Histórias de Roma é um livro breve que contém algumas das frases mais belas alguma vez escritas sobre uma cidade e uma das melhores paródias de discursos políticos de que tenho memória (uma manta de retalhos com frases de discursos de Berlusconi, ver abaixo). Enric González escreve numa prosa leve, ágil, inteligente, urbana, ou seja, o tipo de prosa que nos dá vontade de convidar o autor para beber uma cerveja (embora a palavra cerveja tenha ficado um pouco danificada para mim depois da audiência de Brett Kavanaugh perante o senado norte-americano).

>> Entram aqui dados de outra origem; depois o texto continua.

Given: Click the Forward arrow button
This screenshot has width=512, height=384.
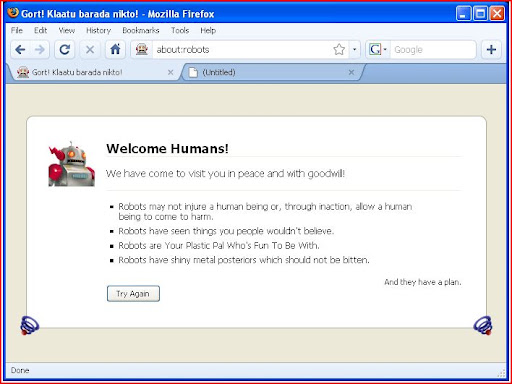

O livro move-se de histórias sobre a Roma antiga, vinhetas sobre vidas de santos, a experiência faraónica de viver num palácio, os rituais que envolvem a morte de um papa, até às descrições de melancólicos nobres romanos (melancólicos mas às vezes capazes de homicídio), passando pelo amor que se pode ter a uma arte tão ambivalente como o género de comédia praticado por Alberto Sordi. Ao mesmo tempo, é um breve livro que nos recorda da alegria de pormenores triviais que são parte da nossa vida de todos os dias: conhecer na cidade onde vivemos o melhor sítio para beber café, a alegria de ler um jornal escrito em boa prosa, a vida de certos bairros a certas horas do dia. Poucos livros que tenho lido estão escritos numa prosa tão elegante, o que sugere talvez que mais do que haver boa prosa jornalística ou boa prosa ensaística, existe boa prosa e pronto, sem esquecer também o trabalho de uma tradutora talentosa, Rita Almeida Simões. Há momentos profundamente comoventes neste livro, e isso é tanto mais tocante quando pensamos que Enric González está apenas a tentar descrever a vida, ao nível da rua, de uma cidade caótica, antiga e cheia de vida. No rescaldo do dia em que o Brasil deixou um candidato a ditador a um passo do poder, deixo-vos aqui um excerto de uma brincadeira de Enric González que se pode encontrar em Histórias de Roma, um monólogo construído exclusivamente com frases proferidas por Berlusconi:
Quero começar por saudar os participantes nesta Conferência contra a Fome, e muito especialmente as bonitas delegadas. Sou o ungido do Senhor. Carrego a cruz embora não me agrade fazê-lo. E todos os anos faço um retiro espiritual, nas Bermudas... Como é evidente, sou eticamente superior a qualquer outro político europeu. Estou em contacto permanente com a Divindade. Escrevi as tábuas da lei, como Napoleão ou Justiniano... Sou o único italiano que escreve sambas em napolitano... Sabiam que Margaret Thatcher me disse que podíamos ter feito uma grande dupla?